The front retail area had its own problem. The market sells live oysters, clams, and tuna, items that can be consumed raw or undercooked, but no disclosure was posted identifying which products the consumer advisory applied to. That was also corrected during the visit.

No written procedures for handling vomit or diarrheal events were on file. That violation was not corrected on site.

What These Violations Mean

The raw tuna over oysters finding matters because of how contamination travels. Raw fish can carry pathogens including Salmonella and Listeria. Oysters sold ready to eat, meaning a customer may consume them without any cooking step that would kill those organisms. Storing raw fish above them creates a direct drip contamination path. At a seafood retail counter, that risk is not theoretical.

The hot water violation at the outdoor processing sink is what prompted the Stop Use Order. Handwash sinks without hot water are not functional handwash sinks. In a processing environment where workers handle raw fish and shellfish, the inability to wash hands effectively with hot water and soap is a direct contamination route to every product handled afterward. The state's position, formalized in the Stop Use Order, was that processing could not safely continue under those conditions.

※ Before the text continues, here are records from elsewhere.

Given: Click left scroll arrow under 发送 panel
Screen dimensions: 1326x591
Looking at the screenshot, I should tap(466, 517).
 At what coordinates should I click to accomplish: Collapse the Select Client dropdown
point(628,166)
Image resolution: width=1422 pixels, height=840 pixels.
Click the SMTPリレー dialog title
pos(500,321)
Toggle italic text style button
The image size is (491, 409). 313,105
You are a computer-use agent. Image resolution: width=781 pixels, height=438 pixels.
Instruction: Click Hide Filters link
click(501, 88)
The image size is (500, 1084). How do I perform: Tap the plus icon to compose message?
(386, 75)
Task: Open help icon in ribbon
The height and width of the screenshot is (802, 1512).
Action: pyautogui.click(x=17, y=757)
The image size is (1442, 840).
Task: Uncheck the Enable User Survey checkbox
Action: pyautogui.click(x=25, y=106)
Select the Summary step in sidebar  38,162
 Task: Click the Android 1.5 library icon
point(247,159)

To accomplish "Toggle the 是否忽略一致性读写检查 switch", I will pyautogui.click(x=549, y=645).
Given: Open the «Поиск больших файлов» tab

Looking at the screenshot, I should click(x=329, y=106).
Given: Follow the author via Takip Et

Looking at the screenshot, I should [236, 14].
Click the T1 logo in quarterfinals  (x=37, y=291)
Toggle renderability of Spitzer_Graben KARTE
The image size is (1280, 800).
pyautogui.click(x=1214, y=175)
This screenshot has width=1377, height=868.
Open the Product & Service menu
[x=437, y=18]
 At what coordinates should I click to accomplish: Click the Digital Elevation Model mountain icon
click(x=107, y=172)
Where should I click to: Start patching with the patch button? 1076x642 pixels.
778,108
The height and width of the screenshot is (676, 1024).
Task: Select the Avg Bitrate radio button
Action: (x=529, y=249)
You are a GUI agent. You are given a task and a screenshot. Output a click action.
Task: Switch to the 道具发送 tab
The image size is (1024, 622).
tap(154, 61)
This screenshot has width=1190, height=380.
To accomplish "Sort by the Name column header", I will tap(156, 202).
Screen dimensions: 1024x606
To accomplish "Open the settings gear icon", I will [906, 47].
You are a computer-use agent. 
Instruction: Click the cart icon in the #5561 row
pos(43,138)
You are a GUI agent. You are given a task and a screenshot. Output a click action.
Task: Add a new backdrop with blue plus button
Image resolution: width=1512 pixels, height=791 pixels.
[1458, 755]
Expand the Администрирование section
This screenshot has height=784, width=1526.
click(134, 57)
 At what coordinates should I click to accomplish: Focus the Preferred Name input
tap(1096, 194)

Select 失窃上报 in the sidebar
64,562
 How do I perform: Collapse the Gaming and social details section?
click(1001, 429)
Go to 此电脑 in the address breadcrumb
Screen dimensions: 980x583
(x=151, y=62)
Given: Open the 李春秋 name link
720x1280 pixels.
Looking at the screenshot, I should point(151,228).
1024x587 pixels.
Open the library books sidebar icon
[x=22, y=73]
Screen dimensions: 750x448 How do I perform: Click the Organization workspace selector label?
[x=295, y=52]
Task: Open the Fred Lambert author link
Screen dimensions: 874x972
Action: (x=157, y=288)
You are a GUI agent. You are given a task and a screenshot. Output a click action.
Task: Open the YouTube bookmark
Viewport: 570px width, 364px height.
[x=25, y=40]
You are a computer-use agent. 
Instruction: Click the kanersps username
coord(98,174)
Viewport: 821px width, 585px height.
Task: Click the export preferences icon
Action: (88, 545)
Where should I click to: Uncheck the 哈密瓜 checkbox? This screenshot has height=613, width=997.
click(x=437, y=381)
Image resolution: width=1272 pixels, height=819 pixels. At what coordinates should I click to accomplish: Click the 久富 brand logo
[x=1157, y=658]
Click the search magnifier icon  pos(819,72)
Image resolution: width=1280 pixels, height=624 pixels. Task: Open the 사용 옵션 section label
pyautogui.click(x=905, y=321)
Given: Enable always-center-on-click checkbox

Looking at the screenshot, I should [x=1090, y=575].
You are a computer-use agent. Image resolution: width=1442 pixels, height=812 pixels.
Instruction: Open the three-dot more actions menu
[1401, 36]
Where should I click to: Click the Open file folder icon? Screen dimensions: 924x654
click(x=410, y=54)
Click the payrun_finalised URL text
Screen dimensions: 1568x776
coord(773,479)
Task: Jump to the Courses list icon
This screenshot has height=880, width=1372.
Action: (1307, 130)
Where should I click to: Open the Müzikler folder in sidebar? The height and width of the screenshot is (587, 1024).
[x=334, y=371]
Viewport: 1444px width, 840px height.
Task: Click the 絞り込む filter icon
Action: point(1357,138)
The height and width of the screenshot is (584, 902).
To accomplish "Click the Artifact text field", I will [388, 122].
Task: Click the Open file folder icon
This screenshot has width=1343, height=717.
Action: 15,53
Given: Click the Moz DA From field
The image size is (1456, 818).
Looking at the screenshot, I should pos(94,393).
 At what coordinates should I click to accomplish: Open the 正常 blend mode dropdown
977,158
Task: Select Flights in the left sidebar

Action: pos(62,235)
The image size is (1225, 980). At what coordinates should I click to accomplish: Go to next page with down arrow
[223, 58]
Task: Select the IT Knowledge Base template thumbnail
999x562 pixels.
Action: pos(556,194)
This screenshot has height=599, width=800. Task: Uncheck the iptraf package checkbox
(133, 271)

The missing consumer advisory disclosure is specifically required for seafood markets selling products that may be consumed raw or undercooked. Oysters and clams carry a real risk of Vibrio vulnificus and other pathogens, particularly for people with liver disease, diabetes, or compromised immune systems. The disclosure requirement exists so customers can make an informed choice. Without it posted at the point of sale, shoppers have no way of knowing which products carry that warning.

The absence of written cleanup procedures for vomit or diarrheal events is a foundational preparedness failure. Those written protocols are not bureaucratic paperwork. They govern how staff respond if a customer or employee becomes ill on the premises, including how to contain and disinfect in a way that prevents norovirus and similar pathogens from spreading through a food retail environment.

The Longer Record

The February 2026 inspection stands out against Palm Seafood Market's prior history. The three FDACS inspections on record before this visit, going back to 2022, each resulted in zero violations.

The April 2024 FDA inspection found nothing. The October 2023 met-requirements inspection found nothing. The June 2022 focused inspection found nothing.

That clean run makes the February findings harder to dismiss as routine. A facility that passed three consecutive inspections without a single violation, then accumulated four violations including a Stop Use Order on its next visit, suggests something changed in operations, staffing, or maintenance in the intervening period.

None of the four February violations were marked as repeats, which is consistent with the prior record. These were not problems inspectors had flagged before and found again. They were new findings at a location that had not previously drawn citations.

What Remained Unresolved

Three of the four violations were corrected during the inspection itself. The oysters were moved. The consumer advisory disclosure was added to the products. Those fixes happened in the inspector's presence.

The Stop Use Order on the outdoor processing area required a separate follow-up inspection before operations there could resume. As of the inspection date, that area remained shut down pending corrections and a requested food safety reinspection.

The written vomit and diarrheal event cleanup procedures were not corrected on site and no notation in the inspection record indicates they were produced during the visit.